Tech Line

Lost Domain Admin Password Panic

Here's what to do when your Windows 2003 domain password has been lost.

• By Chris Wolf
• 06/20/2006

Good question, Kyle. You do have a few choices here. Since you can get to Directory Services Restore Mode, resetting the domain administrator password can be accomplished in a few minutes. If you need to reset the Directory Services Restore Mode Password, you can do this using the Offline NT Password & Registry Editor Bootdisk/CD. The Offline NT Password & Registry Editor is a nice tool for resetting local account passwords, and since it's free, it works for my budget.

On a domain controller, you can access Directory Services Restore Mode by pressing F5 when the system starts to boot and then selecting Directory Services Restore Mode from the Windows Advanced Options Menu.

Once you're logged in to Directory Services Restore Mode, you're ready to setup the password reset. My preferred method is to use the Windows Resource Kit tool AutoExNT. AutoExNT allows you to configure a batch script to run when the system starts, so it's an easy way to use a script to change the domain administrator password. To use this method to reset the domain administrator password, you'll first need to download the Windows Server 2003 Resource Kit Tools. You can install the tools on any Windows XP or Windows 2003 system. Once the tools are installed, navigate to the Resource Kit Tools installation folder (default location = C:\Program Files\Windows Resource Kits\Tools). From the Tools folder, you'll need these three files: Autoexnt.exe, Servmess.dll, and Instexnt.exe. All three files should be copied to the %systemroot%\system32 folder (default = C:\Windows\system32) on the domain controller.

With these files in place you now need to create a batch file to be used by the service. To do this, run the command:

notepad %systemroot%\system32\Autoexnt.bat

When prompted to create the file, click Yes. Now in Notepad, enter:

net user administrator P@ssw0rd /domain

In my example, I set the password to P@ssw0rd. Of course, you can set this to whatever you like. Once you have this line in the batch file, save the file and close Notepad.

You're now ready to install the AutoExNT service. To do this, go to the command prompt and run the command instexnt install. When the command completes, you should see the message "CreateService AutoExNT SUCCESS with InterActive Flag turned OFF." By default, the service will be set to Automatic, so you're ready to go.

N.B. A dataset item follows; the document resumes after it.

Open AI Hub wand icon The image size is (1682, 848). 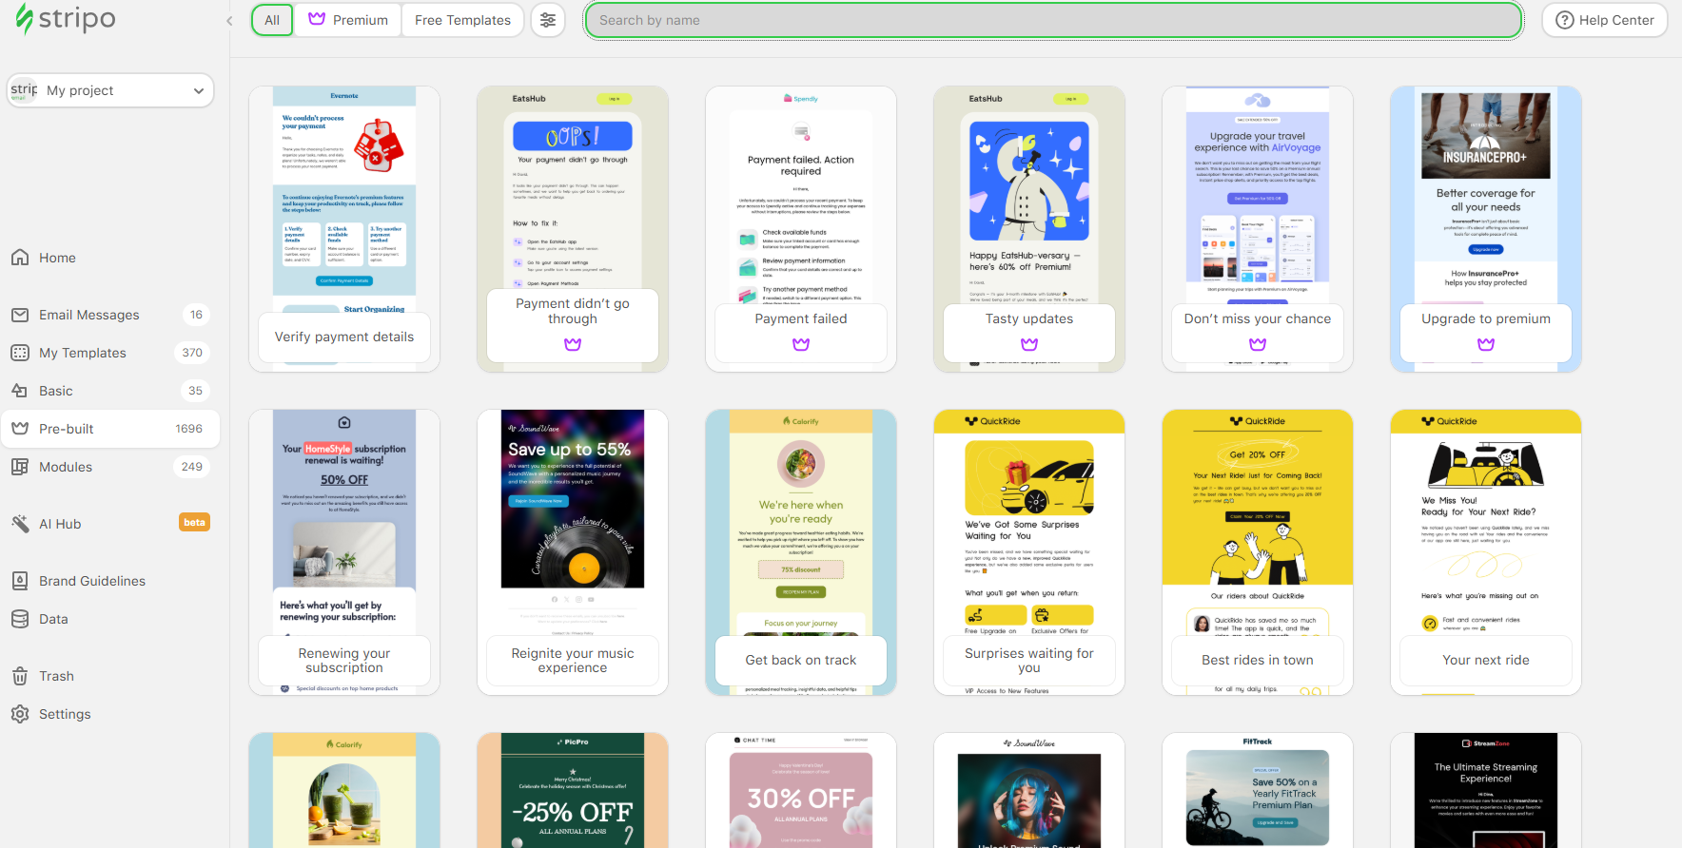20,524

Now you can just reboot the domain controller. When it reboots, the password will be set to the password that you specified in the batch file. Log in as administrator with the new password and you're all set. Of course, you're not going to want the AutoExNT service to run anymore at bootup, so you'll need to uninstall the service. To do this, go to the command prompt and run the command instexnt remove. You should now see the message "DeleteService SUCCESS" and you're all done.

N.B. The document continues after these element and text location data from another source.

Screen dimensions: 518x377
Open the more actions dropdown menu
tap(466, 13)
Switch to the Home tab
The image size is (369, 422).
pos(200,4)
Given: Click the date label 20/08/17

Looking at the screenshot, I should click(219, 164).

With this tool in your bag of tricks, try not to give away how easy the password reset really is. I prefer to build the drama like any good episode of House. "I can't promise anything, but I'll do the best I can to save her. I need to be alone for this, so please wait outside." After resetting the password, you triumphantly leave the server room to the applause of your peers. Oh wait. I never actually did that. It was only one of my pathetic dreams. I know...pretty sad!